__Data shown__.
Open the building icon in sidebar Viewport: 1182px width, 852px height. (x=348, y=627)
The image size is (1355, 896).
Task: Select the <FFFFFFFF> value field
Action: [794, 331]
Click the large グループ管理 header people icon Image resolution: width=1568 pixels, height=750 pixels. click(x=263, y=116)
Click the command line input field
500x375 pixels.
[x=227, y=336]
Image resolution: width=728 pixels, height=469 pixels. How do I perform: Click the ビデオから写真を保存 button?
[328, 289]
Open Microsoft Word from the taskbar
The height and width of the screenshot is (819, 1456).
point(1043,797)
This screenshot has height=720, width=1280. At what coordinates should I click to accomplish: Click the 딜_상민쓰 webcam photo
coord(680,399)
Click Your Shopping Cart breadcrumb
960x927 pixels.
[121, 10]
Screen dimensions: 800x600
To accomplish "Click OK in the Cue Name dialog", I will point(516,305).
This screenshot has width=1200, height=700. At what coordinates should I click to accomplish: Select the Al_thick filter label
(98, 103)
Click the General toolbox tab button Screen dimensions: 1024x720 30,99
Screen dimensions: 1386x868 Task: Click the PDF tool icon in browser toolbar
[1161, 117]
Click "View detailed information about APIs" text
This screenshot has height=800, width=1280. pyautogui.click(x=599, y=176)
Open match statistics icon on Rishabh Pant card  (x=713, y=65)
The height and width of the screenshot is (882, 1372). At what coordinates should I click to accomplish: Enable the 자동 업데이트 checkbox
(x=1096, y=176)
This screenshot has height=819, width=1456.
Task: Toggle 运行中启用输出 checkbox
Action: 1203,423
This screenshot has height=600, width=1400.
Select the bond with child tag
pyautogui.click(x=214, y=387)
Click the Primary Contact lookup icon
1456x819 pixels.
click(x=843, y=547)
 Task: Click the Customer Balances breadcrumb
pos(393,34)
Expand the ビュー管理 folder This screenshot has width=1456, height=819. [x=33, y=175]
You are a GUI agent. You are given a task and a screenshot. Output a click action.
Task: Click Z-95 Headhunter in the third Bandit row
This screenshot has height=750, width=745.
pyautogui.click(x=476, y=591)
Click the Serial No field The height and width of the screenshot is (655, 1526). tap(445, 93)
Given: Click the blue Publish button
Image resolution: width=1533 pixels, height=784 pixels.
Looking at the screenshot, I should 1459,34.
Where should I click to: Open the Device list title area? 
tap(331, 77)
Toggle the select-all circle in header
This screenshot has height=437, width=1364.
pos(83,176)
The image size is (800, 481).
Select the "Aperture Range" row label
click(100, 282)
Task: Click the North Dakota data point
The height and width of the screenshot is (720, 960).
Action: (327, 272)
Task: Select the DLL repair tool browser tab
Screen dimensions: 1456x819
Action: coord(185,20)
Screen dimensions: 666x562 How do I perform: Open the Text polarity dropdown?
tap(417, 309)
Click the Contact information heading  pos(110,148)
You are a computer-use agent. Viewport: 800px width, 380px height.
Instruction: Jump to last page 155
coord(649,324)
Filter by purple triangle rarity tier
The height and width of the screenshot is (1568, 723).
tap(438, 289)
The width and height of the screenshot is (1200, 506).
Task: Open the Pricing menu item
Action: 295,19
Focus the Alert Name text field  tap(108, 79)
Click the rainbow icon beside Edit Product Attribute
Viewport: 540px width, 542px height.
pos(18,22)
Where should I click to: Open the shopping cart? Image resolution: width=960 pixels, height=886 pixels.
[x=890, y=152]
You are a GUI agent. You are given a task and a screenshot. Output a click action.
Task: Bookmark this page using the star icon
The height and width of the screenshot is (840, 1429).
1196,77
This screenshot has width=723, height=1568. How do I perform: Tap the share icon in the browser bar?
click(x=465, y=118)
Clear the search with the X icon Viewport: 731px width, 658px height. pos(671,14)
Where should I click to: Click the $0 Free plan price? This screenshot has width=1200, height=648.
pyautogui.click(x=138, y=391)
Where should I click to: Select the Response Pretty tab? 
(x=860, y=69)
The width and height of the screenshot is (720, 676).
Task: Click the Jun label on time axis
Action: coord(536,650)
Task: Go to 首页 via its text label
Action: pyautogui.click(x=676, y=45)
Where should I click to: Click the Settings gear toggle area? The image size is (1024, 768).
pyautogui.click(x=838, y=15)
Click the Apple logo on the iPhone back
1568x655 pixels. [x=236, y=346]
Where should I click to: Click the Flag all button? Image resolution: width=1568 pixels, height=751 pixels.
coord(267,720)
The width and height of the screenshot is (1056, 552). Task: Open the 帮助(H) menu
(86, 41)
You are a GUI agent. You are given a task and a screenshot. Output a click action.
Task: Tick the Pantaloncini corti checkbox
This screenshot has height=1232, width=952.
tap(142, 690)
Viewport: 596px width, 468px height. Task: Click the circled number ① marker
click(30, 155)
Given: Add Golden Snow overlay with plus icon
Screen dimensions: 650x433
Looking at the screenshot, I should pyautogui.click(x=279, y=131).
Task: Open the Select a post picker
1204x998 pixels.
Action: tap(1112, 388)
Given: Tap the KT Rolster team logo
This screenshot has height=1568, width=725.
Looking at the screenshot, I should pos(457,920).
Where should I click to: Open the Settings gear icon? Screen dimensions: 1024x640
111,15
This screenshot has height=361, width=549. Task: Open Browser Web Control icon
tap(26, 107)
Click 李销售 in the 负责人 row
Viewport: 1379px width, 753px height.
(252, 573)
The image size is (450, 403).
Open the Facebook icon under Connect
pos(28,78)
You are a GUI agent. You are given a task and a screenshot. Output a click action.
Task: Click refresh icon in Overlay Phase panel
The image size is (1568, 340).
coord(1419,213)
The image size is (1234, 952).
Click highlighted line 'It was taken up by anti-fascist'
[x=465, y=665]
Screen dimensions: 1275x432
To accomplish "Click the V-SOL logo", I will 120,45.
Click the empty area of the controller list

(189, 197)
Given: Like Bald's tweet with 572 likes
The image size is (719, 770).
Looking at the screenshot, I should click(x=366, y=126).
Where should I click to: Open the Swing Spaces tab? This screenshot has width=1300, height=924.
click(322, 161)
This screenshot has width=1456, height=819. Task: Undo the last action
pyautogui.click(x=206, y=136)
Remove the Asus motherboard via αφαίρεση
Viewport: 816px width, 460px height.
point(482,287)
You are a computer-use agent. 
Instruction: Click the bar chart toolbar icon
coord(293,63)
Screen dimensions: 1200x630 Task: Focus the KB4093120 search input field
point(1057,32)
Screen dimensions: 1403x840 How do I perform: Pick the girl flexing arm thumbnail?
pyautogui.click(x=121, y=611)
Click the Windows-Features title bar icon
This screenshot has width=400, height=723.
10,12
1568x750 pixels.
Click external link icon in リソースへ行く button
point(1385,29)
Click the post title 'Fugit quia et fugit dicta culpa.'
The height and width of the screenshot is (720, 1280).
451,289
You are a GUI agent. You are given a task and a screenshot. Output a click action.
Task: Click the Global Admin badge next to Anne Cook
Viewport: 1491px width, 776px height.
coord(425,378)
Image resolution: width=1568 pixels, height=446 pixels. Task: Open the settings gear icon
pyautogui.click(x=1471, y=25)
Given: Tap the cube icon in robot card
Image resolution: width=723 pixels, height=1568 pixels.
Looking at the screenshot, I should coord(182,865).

__Exercise__. Arrange the lines above as a Markdown table with two columns, "Row" for the row number and "Line" for the line itself. Leave out any blank lines.

__Answer to this task__.
| Row | Line |
|---|---|
| 1 | Open the building icon in sidebar Viewport: 1182px width, 852px height. (x=348, y=627) |
| 2 | The image size is (1355, 896). |
| 3 | Task: Select the <FFFFFFFF> value field |
| 4 | Action: [794, 331] |
| 5 | Click the large グループ管理 header people icon Image resolution: width=1568 pixels, height=750 pixels. click(x=263, y=116) |
| 6 | Click the command line input field |
| 7 | 500x375 pixels. |
| 8 | [x=227, y=336] |
| 9 | Image resolution: width=728 pixels, height=469 pixels. How do I perform: Click the ビデオから写真を保存 button? |
| 10 | [328, 289] |
| 11 | Open Microsoft Word from the taskbar |
| 12 | The height and width of the screenshot is (819, 1456). |
| 13 | point(1043,797) |
| 14 | This screenshot has height=720, width=1280. At what coordinates should I click to accomplish: Click the 딜_상민쓰 webcam photo |
| 15 | coord(680,399) |
| 16 | Click Your Shopping Cart breadcrumb |
| 17 | 960x927 pixels. |
| 18 | [121, 10] |
| 19 | Screen dimensions: 800x600 |
| 20 | To accomplish "Click OK in the Cue Name dialog", I will point(516,305). |
| 21 | This screenshot has width=1200, height=700. At what coordinates should I click to accomplish: Select the Al_thick filter label |
| 22 | (98, 103) |
| 23 | Click the General toolbox tab button Screen dimensions: 1024x720 30,99 |
| 24 | Screen dimensions: 1386x868 Task: Click the PDF tool icon in browser toolbar |
| 25 | [1161, 117] |
| 26 | Click "View detailed information about APIs" text |
| 27 | This screenshot has height=800, width=1280. pyautogui.click(x=599, y=176) |
| 28 | Open match statistics icon on Rishabh Pant card  (x=713, y=65) |
| 29 | The height and width of the screenshot is (882, 1372). At what coordinates should I click to accomplish: Enable the 자동 업데이트 checkbox |
| 30 | (x=1096, y=176) |
| 31 | This screenshot has height=819, width=1456. |
| 32 | Task: Toggle 运行中启用输出 checkbox |
| 33 | Action: 1203,423 |
| 34 | This screenshot has height=600, width=1400. |
| 35 | Select the bond with child tag |
| 36 | pyautogui.click(x=214, y=387) |
| 37 | Click the Primary Contact lookup icon |
| 38 | 1456x819 pixels. |
| 39 | click(x=843, y=547) |
| 40 |  Task: Click the Customer Balances breadcrumb |
| 41 | pos(393,34) |
| 42 | Expand the ビュー管理 folder This screenshot has width=1456, height=819. [x=33, y=175] |
| 43 | You are a GUI agent. You are given a task and a screenshot. Output a click action. |
| 44 | Task: Click Z-95 Headhunter in the third Bandit row |
| 45 | This screenshot has height=750, width=745. |
| 46 | pyautogui.click(x=476, y=591) |
| 47 | Click the Serial No field The height and width of the screenshot is (655, 1526). tap(445, 93) |
| 48 | Given: Click the blue Publish button |
| 49 | Image resolution: width=1533 pixels, height=784 pixels. |
| 50 | Looking at the screenshot, I should 1459,34. |
| 51 | Where should I click to: Open the Device list title area?  |
| 52 | tap(331, 77) |
| 53 | Toggle the select-all circle in header |
| 54 | This screenshot has height=437, width=1364. |
| 55 | pos(83,176) |
| 56 | The image size is (800, 481). |
| 57 | Select the "Aperture Range" row label |
| 58 | click(100, 282) |
| 59 | Task: Click the North Dakota data point |
| 60 | The height and width of the screenshot is (720, 960). |
| 61 | Action: (327, 272) |
| 62 | Task: Select the DLL repair tool browser tab |
| 63 | Screen dimensions: 1456x819 |
| 64 | Action: coord(185,20) |
| 65 | Screen dimensions: 666x562 How do I perform: Open the Text polarity dropdown? |
| 66 | tap(417, 309) |
| 67 | Click the Contact information heading  pos(110,148) |
| 68 | You are a computer-use agent. Viewport: 800px width, 380px height. |
| 69 | Instruction: Jump to last page 155 |
| 70 | coord(649,324) |
| 71 | Filter by purple triangle rarity tier |
| 72 | The height and width of the screenshot is (1568, 723). |
| 73 | tap(438, 289) |
| 74 | The width and height of the screenshot is (1200, 506). |
| 75 | Task: Open the Pricing menu item |
| 76 | Action: 295,19 |
| 77 | Focus the Alert Name text field  tap(108, 79) |
| 78 | Click the rainbow icon beside Edit Product Attribute |
| 79 | Viewport: 540px width, 542px height. |
| 80 | pos(18,22) |
| 81 | Where should I click to: Open the shopping cart? Image resolution: width=960 pixels, height=886 pixels. |
| 82 | [x=890, y=152] |
| 83 | You are a GUI agent. You are given a task and a screenshot. Output a click action. |
| 84 | Task: Bookmark this page using the star icon |
| 85 | The height and width of the screenshot is (840, 1429). |
| 86 | 1196,77 |
| 87 | This screenshot has width=723, height=1568. How do I perform: Tap the share icon in the browser bar? |
| 88 | click(x=465, y=118) |
| 89 | Clear the search with the X icon Viewport: 731px width, 658px height. pos(671,14) |
| 90 | Where should I click to: Click the $0 Free plan price? This screenshot has width=1200, height=648. |
| 91 | pyautogui.click(x=138, y=391) |
| 92 | Where should I click to: Select the Response Pretty tab?  |
| 93 | (x=860, y=69) |
| 94 | The width and height of the screenshot is (720, 676). |
| 95 | Task: Click the Jun label on time axis |
| 96 | Action: coord(536,650) |
| 97 | Task: Go to 首页 via its text label |
| 98 | Action: pyautogui.click(x=676, y=45) |
| 99 | Where should I click to: Click the Settings gear toggle area? The image size is (1024, 768). |
| 100 | pyautogui.click(x=838, y=15) |
| 101 | Click the Apple logo on the iPhone back |
| 102 | 1568x655 pixels. [x=236, y=346] |
| 103 | Where should I click to: Click the Flag all button? Image resolution: width=1568 pixels, height=751 pixels. |
| 104 | coord(267,720) |
| 105 | The width and height of the screenshot is (1056, 552). Task: Open the 帮助(H) menu |
| 106 | (86, 41) |
| 107 | You are a GUI agent. You are given a task and a screenshot. Output a click action. |
| 108 | Task: Tick the Pantaloncini corti checkbox |
| 109 | This screenshot has height=1232, width=952. |
| 110 | tap(142, 690) |
| 111 | Viewport: 596px width, 468px height. Task: Click the circled number ① marker |
| 112 | click(30, 155) |
| 113 | Given: Add Golden Snow overlay with plus icon |
| 114 | Screen dimensions: 650x433 |
| 115 | Looking at the screenshot, I should pyautogui.click(x=279, y=131). |
| 116 | Task: Open the Select a post picker |
| 117 | 1204x998 pixels. |
| 118 | Action: tap(1112, 388) |
| 119 | Given: Tap the KT Rolster team logo |
| 120 | This screenshot has height=1568, width=725. |
| 121 | Looking at the screenshot, I should pos(457,920). |
| 122 | Where should I click to: Open the Settings gear icon? Screen dimensions: 1024x640 |
| 123 | 111,15 |
| 124 | This screenshot has height=361, width=549. Task: Open Browser Web Control icon |
| 125 | tap(26, 107) |
| 126 | Click 李销售 in the 负责人 row |
| 127 | Viewport: 1379px width, 753px height. |
| 128 | (252, 573) |
| 129 | The image size is (450, 403). |
| 130 | Open the Facebook icon under Connect |
| 131 | pos(28,78) |
| 132 | You are a GUI agent. You are given a task and a screenshot. Output a click action. |
| 133 | Task: Click refresh icon in Overlay Phase panel |
| 134 | The image size is (1568, 340). |
| 135 | coord(1419,213) |
| 136 | The image size is (1234, 952). |
| 137 | Click highlighted line 'It was taken up by anti-fascist' |
| 138 | [x=465, y=665] |
| 139 | Screen dimensions: 1275x432 |
| 140 | To accomplish "Click the V-SOL logo", I will 120,45. |
| 141 | Click the empty area of the controller list |
| 142 | (189, 197) |
| 143 | Given: Like Bald's tweet with 572 likes |
| 144 | The image size is (719, 770). |
| 145 | Looking at the screenshot, I should click(x=366, y=126). |
| 146 | Where should I click to: Open the Swing Spaces tab? This screenshot has width=1300, height=924. |
| 147 | click(322, 161) |
| 148 | This screenshot has width=1456, height=819. Task: Undo the last action |
| 149 | pyautogui.click(x=206, y=136) |
| 150 | Remove the Asus motherboard via αφαίρεση |
| 151 | Viewport: 816px width, 460px height. |
| 152 | point(482,287) |
| 153 | You are a computer-use agent.  |
| 154 | Instruction: Click the bar chart toolbar icon |
| 155 | coord(293,63) |
| 156 | Screen dimensions: 1200x630 Task: Focus the KB4093120 search input field |
| 157 | point(1057,32) |
| 158 | Screen dimensions: 1403x840 How do I perform: Pick the girl flexing arm thumbnail? |
| 159 | pyautogui.click(x=121, y=611) |
| 160 | Click the Windows-Features title bar icon |
| 161 | This screenshot has width=400, height=723. |
| 162 | 10,12 |
| 163 | 1568x750 pixels. |
| 164 | Click external link icon in リソースへ行く button |
| 165 | point(1385,29) |
| 166 | Click the post title 'Fugit quia et fugit dicta culpa.' |
| 167 | The height and width of the screenshot is (720, 1280). |
| 168 | 451,289 |
| 169 | You are a GUI agent. You are given a task and a screenshot. Output a click action. |
| 170 | Task: Click the Global Admin badge next to Anne Cook |
| 171 | Viewport: 1491px width, 776px height. |
| 172 | coord(425,378) |
| 173 | Image resolution: width=1568 pixels, height=446 pixels. Task: Open the settings gear icon |
| 174 | pyautogui.click(x=1471, y=25) |
| 175 | Given: Tap the cube icon in robot card |
| 176 | Image resolution: width=723 pixels, height=1568 pixels. |
| 177 | Looking at the screenshot, I should coord(182,865). |